While Jean could have simply asked teachers to demonstrate what they remember, she has chosen instead to film the messier, lengthier process of reconstruction and transmission: of piecing dances back together, mostly from memory, and passing them on to a younger group of current competitors. This has allowed for a study of generational differences: How do dancers today relate to material from 30, 40, 50 years ago? How have trends and techniques evolved, or not? What can or should be recovered from styles of the past?
To dig further into the stories behind the steps, Jean has also invited guests to be interviewed through the Oral History Project of the library’s Jerome Robbins Dance Division, to narrate their experiences in Irish dance for future researchers.
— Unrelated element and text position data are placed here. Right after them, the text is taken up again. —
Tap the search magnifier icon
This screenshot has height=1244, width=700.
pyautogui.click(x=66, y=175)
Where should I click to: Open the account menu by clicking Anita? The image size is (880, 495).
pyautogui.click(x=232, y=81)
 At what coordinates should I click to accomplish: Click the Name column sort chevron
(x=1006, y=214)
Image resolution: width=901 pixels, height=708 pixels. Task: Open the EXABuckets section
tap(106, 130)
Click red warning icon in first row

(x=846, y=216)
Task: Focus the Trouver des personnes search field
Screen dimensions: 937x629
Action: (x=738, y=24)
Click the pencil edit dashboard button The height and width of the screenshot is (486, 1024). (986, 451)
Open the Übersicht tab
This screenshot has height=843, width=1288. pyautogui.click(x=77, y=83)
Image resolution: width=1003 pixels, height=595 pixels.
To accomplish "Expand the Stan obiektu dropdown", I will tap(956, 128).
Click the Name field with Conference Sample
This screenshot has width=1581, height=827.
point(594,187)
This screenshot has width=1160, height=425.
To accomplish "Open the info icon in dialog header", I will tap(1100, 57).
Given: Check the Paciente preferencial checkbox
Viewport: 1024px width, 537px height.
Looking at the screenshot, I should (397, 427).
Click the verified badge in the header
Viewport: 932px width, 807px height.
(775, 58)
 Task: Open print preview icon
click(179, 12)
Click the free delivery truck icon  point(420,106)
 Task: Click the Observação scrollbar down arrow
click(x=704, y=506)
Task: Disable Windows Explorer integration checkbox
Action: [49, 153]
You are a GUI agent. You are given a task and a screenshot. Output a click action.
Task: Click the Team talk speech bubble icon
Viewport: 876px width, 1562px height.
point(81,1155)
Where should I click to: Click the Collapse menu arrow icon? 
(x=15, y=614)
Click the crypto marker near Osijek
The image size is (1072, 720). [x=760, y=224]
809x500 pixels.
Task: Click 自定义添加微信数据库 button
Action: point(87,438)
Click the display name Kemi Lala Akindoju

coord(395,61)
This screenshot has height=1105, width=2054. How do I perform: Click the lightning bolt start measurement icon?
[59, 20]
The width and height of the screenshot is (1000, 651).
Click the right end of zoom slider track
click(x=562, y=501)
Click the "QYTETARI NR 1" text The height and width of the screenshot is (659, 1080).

These recollections situate the physical practice of dancing within a broader context, a framework of personal and cultural memory. Narrators speak of gathering in the back rooms of bars for class; of sprawling summer days spent at feiseanna with friends and family (back when a feis was typically an outdoor communal event); of teachers both inspirational and intimidating, even physically abusive in some instances. They attempt to articulate what dancing feels like, a subject not often discussed in Irish dance, which prioritizes doing over feeling, much as it values quantifiable achievement over the less measurable work of knowing your history.
As an oral history collector, I’ve found this question — “How did/does dancing feel in your body?” — to be revealing. The answer is rarely direct and often relates to music. As Joan McNiff Cass told me, “Well, the physical sensation . . . I think it has more to do with the music. It’s keeping time with the music.” Her answer leads me to consider that keeping time is a feeling, perhaps of stability or control. Of her favorite dance, the slip jig, Cass said, “You feel like you have control in a sense, don’t you? . . . I used to think, ‘I can do this. I could be perfect at this maybe.’ ” Perfection, accomplishment, getting it right: These are themes that, throughout the oral histories, arise again and again. They are fundamental to the culture of Irish dance.
What to do with all this information, much of which is being recorded for the first time? Linda Murray, the Dance Division’s Dublin-born curator, has noted that in the library’s vast and diverse dance collection, the largest in the world, Irish dance has always been underrepresented. Helping to fill this gap, all oral histories and video footage from Our Steps will enter the collection and be available to the public. This influx of new research materials lays the groundwork, hopefully, for new strides in Irish dance scholarship and advancements in the field of Irish cultural studies. It will also serve as the jumping-off point for Jean’s new installation and performance, The Stepping Fields, set to premiere at Dublin’s Royal Hibernian Academy in 2021.
At a second Dance Division residency in June 2019, Jean turned her attention to fine-tuning dances taught the summer before. Learning a sequence of steps is one thing; understanding their original textures and rhythmic nuances is another. “Less muscle,” she told one dancer, summing up a key distinction between today’s extreme athleticism and the more relaxed style she grew up with in the 1980s. In learning steps from decades past, one of the greatest challenges for the current competitors has been, not surprisingly, to slow down, to resist the urge to fill every millisecond with sound. For them, perfection and speed are inextricably linked; they have learned to keep time at a different pace that, at least for the purposes of competition, shows no signs of relenting. Our Steps proposes that slowing down is not only acceptable; it is essential for moving forward with the integrity of knowing where you came from.
[1] Our Steps focuses on the competitive circuit overseen by An Coimisiún Le Rincí Gaelacha, the largest and oldest governing organization for Irish dance.
[2] This essay was written before the Covid-19 pandemic. The opening of The Stepping Fields has since been postponed, along with Our Steps’ first European residency tour of Dublin, Belfast, Glasgow, and London.